Erfahrungsbericht von PPP-Stipendiatin Pauline Weder

18.03.2016

Pauline Weder wurde von Monika Grütters ausgewählt, in 2014/2015 ein Jahr in den USA zu verbringen. Lesen Sie hier ihren Bericht:

Im August begann mein großer Traum für 1 Jahr in den USA zu leben. Meine neue Heimat sollte in Nevada sein, um es genauer zu sagen, es ging nach Las Vegas, die Stadt mit den unendlich vielen Casinos, die Stadt die niemals schläft. Nach 25 Stunden kam ich übermüdet, aber glücklich bei meiner Gastfamilie an.

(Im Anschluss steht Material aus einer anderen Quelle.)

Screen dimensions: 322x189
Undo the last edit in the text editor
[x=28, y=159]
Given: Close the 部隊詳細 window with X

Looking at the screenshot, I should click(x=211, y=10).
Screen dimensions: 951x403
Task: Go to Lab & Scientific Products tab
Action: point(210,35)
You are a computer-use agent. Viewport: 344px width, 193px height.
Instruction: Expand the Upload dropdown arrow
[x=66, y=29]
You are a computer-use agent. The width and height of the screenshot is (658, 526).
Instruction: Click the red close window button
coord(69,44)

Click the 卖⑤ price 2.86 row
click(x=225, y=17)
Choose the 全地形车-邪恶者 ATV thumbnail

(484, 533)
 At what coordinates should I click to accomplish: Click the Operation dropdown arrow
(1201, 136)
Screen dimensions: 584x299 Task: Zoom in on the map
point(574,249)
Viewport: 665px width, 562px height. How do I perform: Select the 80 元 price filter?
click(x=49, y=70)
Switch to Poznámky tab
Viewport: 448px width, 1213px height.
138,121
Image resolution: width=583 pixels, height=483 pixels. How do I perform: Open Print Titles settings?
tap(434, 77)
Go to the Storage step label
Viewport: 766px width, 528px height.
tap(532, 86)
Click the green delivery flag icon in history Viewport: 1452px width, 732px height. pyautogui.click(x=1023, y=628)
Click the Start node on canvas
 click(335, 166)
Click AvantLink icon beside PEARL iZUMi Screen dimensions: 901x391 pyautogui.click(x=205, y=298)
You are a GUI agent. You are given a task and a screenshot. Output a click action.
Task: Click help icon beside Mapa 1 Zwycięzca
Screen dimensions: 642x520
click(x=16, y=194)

Obwohl ich noch Ferien hatte, habe ich schon am 1 Tag, meine Gastschwester zum „Band camp" in unserer High School begleitet. Dort lernte ich schon meinen besten Freund Casey kennen, der für mich ein sehr wichtiger Mensch in diesem Jahr geworden war. Am ersten Schultag gab es eine große Eröffnungsveranstaltung, wo ich mit dem Chaparral Cheerleader Team auftrat.

Trotz anfänglicher Sprachbarrieren, fand ich ziemlich schnell Freunde in der High School und im Cheerleader Team. Dort entwickelte sich eine ganz besondere Freundschaft zu Jessica einem Teammitglied und Ihrer Familie die sehr viel mit mir unternommen hat.

Die amerikanische High School fand ich total toll, da man sich seine Lieblingsfächer aussuchen konnte und es auch ein großes Angebot von Sportarten gab. Die Schule dort ist auch locker, es macht Spaß und die Lehrer sehen viele Dinge nicht so eng.

Ein sehr gefeiertes Fest in Amerika ist Halloween, wo das Haus schon 1 Monat vorher zum Gruselkabinett um dekoriert wird. Jessicas Familie feierte eine riesen Party zu der sie alle Freunde und auch mich einluden.

Nach kurzer Zeit merkte ich, dass meine Gastfamilie und ich nicht zu einander passten. Auf der Suche nach einer neuen Gastfamilie bat Jessicas Familie mir an, mit Ihnen zu leben. Darüber war ich sehr froh und dankbar. In meiner neuen Gastfamilie erlebte ich das Gefühl wie es ist Geschwister (Jessica 16 und Carly 14) zu haben. Durch die liebevolle Art und Aufmerksamkeit verlor ich recht schnell mein Heimweh und fühlte mich, wie ein Teil der Familie.
Wie wir es aus amerikanischen High School Filmen kennen ging ich auch zum Homecoming und Prom mit meinen Freunden.